Records to process:
Segment Open
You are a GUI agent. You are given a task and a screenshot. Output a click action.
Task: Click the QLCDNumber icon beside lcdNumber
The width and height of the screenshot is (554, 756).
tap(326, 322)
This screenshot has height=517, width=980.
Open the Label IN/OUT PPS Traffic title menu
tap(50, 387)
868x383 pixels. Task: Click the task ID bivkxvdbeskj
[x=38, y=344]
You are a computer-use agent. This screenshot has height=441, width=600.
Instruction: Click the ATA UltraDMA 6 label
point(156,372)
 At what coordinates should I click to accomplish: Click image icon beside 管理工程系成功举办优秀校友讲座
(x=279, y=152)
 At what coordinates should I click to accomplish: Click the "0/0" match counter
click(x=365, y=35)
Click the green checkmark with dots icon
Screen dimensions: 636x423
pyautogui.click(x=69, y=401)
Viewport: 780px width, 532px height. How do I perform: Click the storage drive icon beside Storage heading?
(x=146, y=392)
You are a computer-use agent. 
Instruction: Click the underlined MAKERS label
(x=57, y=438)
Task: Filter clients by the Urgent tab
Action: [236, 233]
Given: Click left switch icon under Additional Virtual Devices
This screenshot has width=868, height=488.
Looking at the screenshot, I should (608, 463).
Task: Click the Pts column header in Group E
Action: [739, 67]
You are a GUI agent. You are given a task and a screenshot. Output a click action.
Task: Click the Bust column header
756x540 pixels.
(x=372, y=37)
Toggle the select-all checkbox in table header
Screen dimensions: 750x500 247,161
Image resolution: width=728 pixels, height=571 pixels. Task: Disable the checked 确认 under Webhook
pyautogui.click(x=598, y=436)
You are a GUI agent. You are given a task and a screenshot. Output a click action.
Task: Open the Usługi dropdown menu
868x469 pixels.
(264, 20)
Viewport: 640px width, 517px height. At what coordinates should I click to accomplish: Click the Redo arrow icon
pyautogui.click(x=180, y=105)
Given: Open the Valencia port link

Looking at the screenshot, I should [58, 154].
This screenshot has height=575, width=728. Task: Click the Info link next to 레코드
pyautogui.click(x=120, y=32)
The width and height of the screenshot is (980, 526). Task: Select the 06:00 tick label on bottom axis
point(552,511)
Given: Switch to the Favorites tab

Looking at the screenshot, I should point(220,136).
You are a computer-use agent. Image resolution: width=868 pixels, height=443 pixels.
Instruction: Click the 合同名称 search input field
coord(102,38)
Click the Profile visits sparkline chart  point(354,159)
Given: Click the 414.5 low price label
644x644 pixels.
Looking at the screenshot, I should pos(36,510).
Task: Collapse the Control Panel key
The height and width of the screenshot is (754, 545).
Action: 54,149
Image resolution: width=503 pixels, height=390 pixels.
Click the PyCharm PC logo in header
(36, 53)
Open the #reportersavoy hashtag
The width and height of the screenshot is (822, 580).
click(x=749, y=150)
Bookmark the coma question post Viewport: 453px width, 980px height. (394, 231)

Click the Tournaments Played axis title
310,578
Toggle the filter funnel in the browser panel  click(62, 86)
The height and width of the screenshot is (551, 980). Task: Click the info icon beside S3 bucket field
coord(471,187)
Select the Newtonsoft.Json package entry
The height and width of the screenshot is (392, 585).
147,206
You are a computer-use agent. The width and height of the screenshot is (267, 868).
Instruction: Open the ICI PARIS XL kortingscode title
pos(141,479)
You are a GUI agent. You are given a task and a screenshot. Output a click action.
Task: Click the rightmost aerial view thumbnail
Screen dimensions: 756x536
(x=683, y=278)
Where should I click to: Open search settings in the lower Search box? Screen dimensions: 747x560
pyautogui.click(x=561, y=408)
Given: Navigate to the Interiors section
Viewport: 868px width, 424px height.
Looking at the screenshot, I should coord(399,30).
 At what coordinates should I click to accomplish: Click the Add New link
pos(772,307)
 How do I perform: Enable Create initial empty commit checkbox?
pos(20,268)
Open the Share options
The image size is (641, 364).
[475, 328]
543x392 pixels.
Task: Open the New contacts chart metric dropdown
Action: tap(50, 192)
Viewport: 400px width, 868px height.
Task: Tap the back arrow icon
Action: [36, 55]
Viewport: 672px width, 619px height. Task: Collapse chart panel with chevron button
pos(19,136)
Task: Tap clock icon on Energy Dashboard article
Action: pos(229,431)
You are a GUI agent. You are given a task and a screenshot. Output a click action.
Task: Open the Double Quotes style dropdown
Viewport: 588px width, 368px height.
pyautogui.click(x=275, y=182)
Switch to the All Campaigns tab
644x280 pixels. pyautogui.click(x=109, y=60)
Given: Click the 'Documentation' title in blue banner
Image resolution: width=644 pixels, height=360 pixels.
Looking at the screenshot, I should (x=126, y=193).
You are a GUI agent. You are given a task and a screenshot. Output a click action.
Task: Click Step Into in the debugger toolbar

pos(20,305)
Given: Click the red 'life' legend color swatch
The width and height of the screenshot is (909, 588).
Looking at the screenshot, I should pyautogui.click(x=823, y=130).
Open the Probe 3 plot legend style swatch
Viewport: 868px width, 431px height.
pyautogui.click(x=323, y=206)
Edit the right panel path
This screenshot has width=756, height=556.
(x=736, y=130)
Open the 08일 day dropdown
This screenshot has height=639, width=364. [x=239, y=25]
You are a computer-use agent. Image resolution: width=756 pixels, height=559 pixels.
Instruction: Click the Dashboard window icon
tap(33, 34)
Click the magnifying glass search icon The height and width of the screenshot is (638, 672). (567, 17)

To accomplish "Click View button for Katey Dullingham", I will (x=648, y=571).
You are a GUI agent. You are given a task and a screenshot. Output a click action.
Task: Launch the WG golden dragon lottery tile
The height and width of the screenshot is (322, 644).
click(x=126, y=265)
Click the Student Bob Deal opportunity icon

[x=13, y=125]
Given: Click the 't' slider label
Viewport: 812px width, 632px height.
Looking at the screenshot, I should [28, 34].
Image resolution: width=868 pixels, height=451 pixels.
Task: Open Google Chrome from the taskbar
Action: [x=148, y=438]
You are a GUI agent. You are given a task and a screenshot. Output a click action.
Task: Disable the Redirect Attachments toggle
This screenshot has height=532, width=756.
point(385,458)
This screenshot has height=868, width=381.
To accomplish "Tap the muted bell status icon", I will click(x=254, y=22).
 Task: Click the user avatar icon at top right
Segment Closed
What the task requires: Could you copy every line in the records that holds "will"?

Response to this task:
To accomplish "Click View button for Katey Dullingham", I will (x=648, y=571).
To accomplish "Tap the muted bell status icon", I will click(x=254, y=22).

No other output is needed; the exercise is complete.